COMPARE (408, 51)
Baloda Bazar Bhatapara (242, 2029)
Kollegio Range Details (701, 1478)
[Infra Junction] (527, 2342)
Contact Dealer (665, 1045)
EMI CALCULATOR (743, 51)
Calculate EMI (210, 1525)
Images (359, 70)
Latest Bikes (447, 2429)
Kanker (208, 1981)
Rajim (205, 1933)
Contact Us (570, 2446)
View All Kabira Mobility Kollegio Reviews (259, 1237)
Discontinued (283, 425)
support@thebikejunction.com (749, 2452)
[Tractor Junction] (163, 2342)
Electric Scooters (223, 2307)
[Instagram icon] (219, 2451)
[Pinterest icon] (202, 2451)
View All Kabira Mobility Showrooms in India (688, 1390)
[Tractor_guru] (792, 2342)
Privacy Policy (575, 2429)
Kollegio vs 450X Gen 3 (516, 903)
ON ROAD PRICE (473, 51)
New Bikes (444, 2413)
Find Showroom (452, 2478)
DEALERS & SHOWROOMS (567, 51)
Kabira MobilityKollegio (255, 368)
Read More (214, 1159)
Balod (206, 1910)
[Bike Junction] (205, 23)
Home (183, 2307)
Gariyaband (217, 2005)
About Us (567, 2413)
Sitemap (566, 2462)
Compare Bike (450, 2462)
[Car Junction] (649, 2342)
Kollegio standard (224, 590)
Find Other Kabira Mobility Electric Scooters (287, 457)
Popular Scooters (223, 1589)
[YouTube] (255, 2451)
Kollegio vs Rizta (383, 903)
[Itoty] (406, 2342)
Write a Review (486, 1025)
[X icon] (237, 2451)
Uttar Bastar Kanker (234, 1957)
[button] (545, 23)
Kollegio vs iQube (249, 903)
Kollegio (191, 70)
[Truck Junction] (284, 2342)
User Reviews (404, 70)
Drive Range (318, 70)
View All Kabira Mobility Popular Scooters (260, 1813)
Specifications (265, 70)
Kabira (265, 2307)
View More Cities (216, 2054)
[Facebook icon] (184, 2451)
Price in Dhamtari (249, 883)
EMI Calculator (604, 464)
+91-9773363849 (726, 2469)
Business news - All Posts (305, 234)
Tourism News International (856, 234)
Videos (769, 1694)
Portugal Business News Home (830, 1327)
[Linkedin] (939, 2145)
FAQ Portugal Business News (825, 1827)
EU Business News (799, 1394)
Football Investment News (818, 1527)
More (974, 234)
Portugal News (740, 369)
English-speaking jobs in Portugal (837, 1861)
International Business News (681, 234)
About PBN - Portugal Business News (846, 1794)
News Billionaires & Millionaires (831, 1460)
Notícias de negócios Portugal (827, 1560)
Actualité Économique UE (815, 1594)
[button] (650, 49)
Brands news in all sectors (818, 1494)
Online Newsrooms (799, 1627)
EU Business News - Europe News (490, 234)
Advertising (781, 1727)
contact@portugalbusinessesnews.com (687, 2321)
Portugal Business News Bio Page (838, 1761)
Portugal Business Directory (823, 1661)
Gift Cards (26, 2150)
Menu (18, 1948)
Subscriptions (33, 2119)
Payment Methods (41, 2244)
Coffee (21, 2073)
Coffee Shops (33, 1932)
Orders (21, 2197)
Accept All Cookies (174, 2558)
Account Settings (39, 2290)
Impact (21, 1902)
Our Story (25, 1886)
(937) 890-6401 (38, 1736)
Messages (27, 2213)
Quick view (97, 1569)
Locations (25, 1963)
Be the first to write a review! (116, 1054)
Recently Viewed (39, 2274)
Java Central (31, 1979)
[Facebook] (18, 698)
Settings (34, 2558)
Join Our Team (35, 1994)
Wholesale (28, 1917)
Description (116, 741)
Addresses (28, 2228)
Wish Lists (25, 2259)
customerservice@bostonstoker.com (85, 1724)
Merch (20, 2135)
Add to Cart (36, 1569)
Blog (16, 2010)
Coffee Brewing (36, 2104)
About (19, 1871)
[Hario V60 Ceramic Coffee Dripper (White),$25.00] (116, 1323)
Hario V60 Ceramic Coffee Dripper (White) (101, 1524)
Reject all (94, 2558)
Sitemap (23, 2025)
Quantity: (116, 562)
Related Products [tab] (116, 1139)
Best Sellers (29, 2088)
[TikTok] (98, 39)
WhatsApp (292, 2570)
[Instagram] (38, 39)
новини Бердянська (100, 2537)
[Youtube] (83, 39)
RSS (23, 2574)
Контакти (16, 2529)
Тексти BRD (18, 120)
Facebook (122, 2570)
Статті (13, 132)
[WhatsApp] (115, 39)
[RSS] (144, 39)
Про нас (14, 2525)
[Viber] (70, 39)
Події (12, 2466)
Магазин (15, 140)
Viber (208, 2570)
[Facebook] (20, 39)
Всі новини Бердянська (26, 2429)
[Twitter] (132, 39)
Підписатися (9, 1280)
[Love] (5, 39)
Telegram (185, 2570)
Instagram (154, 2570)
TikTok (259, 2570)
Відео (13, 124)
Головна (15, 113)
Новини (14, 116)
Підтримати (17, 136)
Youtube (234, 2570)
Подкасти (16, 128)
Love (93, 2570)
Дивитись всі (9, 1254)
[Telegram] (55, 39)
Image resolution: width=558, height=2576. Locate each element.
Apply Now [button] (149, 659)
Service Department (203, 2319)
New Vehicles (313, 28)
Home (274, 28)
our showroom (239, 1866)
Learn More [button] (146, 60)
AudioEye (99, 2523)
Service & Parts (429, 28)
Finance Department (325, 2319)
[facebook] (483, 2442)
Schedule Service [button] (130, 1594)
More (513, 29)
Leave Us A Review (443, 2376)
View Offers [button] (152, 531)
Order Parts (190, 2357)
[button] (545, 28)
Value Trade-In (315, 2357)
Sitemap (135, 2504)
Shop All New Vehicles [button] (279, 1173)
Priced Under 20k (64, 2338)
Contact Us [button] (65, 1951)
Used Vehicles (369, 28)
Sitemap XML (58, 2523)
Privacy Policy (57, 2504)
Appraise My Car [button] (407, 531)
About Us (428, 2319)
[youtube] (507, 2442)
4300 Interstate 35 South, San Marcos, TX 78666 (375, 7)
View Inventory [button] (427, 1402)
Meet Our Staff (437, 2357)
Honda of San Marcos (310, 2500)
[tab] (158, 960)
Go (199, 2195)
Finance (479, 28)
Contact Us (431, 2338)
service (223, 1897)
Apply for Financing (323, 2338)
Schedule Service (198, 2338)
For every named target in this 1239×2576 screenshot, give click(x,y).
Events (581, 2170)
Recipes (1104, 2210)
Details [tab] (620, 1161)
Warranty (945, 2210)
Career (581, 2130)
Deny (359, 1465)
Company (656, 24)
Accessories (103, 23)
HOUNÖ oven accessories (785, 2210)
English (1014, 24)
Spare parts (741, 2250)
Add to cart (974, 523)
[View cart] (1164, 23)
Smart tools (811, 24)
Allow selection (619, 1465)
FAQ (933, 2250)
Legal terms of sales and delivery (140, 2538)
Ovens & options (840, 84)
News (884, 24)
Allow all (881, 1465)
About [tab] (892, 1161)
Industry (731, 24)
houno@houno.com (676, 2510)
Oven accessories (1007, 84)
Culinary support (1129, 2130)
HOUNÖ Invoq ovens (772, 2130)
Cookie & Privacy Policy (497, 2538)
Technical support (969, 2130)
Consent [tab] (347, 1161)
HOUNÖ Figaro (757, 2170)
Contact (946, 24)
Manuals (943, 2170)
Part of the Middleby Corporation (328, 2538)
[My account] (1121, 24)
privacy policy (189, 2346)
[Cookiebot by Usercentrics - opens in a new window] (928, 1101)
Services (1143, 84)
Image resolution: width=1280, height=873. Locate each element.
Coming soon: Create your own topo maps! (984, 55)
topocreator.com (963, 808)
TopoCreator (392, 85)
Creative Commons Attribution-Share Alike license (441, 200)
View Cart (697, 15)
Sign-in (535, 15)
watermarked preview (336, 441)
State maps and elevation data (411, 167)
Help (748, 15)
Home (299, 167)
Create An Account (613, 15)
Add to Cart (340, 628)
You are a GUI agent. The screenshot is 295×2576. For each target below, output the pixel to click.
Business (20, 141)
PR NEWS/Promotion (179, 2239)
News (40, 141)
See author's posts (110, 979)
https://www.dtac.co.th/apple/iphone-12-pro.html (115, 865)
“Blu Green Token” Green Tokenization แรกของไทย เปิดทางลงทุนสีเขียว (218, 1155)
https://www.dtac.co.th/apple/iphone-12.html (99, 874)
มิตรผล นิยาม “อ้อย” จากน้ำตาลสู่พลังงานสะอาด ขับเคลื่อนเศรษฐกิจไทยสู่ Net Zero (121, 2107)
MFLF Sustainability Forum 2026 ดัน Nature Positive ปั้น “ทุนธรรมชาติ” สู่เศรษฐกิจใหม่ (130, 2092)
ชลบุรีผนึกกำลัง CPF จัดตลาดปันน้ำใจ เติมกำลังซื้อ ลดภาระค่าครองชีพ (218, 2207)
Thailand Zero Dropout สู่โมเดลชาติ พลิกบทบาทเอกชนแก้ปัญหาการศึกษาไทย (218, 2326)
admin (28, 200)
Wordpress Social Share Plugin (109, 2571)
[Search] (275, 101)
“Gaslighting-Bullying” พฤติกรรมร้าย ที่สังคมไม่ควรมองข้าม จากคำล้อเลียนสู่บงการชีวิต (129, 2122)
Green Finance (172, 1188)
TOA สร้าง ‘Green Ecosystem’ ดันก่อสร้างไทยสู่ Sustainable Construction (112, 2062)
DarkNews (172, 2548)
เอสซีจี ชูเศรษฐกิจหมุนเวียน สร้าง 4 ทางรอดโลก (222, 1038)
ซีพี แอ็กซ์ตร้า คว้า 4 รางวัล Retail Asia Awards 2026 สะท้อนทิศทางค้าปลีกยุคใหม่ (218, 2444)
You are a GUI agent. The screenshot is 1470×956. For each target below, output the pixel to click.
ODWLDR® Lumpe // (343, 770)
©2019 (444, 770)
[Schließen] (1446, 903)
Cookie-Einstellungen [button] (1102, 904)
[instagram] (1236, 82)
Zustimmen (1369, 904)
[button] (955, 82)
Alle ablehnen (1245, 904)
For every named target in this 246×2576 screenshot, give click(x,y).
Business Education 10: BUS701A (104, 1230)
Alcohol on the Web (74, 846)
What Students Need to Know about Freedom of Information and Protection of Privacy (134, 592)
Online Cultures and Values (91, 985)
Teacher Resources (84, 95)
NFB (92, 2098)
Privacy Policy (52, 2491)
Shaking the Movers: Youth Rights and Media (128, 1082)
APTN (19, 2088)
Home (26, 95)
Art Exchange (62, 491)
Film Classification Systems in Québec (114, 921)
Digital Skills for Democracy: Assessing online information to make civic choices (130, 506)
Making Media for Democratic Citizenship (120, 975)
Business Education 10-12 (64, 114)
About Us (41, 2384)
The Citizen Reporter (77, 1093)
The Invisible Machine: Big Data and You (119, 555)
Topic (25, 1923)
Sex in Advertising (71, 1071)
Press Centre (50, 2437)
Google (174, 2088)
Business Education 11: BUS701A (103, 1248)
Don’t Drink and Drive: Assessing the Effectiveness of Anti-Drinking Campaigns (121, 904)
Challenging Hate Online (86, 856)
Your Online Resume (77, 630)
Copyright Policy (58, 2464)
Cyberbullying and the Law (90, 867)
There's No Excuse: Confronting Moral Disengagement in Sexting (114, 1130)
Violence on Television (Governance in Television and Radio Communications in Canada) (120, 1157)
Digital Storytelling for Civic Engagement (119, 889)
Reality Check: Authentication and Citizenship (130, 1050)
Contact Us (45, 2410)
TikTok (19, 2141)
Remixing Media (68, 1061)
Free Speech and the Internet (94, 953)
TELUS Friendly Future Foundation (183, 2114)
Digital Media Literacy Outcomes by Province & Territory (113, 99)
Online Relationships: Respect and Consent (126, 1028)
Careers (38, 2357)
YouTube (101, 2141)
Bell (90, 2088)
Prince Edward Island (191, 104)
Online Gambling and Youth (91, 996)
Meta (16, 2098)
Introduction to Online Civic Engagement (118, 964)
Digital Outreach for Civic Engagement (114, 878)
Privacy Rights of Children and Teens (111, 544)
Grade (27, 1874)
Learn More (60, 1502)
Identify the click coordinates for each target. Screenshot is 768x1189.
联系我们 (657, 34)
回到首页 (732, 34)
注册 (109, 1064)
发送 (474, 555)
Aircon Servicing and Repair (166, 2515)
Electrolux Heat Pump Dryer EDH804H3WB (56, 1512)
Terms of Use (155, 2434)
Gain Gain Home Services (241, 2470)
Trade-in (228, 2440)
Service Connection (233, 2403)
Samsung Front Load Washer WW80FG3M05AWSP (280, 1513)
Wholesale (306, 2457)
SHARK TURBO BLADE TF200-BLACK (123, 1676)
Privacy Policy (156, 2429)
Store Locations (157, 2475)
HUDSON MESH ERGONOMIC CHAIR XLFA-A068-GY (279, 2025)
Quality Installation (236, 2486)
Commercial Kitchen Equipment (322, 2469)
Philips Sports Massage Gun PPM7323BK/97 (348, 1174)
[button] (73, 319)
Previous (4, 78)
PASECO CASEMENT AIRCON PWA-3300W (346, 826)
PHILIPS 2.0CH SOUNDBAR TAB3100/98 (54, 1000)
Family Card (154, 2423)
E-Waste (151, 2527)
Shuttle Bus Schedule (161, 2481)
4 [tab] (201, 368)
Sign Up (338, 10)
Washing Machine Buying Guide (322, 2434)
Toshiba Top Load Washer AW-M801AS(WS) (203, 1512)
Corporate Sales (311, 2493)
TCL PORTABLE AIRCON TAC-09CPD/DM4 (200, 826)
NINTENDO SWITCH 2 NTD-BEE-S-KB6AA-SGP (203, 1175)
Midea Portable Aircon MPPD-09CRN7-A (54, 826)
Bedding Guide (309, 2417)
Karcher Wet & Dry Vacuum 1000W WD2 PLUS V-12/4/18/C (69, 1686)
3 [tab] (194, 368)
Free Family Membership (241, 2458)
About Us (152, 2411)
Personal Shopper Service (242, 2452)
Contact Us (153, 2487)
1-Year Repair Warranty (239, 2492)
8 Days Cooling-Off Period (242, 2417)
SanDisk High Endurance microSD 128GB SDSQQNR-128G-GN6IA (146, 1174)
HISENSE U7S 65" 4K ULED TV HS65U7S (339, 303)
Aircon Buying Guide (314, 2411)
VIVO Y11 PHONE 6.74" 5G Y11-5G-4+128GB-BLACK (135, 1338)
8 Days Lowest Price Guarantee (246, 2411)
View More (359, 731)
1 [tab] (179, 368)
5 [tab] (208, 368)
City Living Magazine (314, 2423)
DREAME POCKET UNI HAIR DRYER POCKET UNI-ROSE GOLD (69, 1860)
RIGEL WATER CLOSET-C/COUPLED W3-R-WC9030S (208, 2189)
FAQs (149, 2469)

TASK DIRECTIONS:
From the listing above, output exactly the run of lines that starts with the line containing "Sitemap (135, 2504)" and ends with the line containing "[youtube] (507, 2442)".

RESPONSE AREA:
Sitemap (135, 2504)
Shop All New Vehicles [button] (279, 1173)
Priced Under 20k (64, 2338)
Contact Us [button] (65, 1951)
Used Vehicles (369, 28)
Sitemap XML (58, 2523)
Privacy Policy (57, 2504)
Appraise My Car [button] (407, 531)
About Us (428, 2319)
[youtube] (507, 2442)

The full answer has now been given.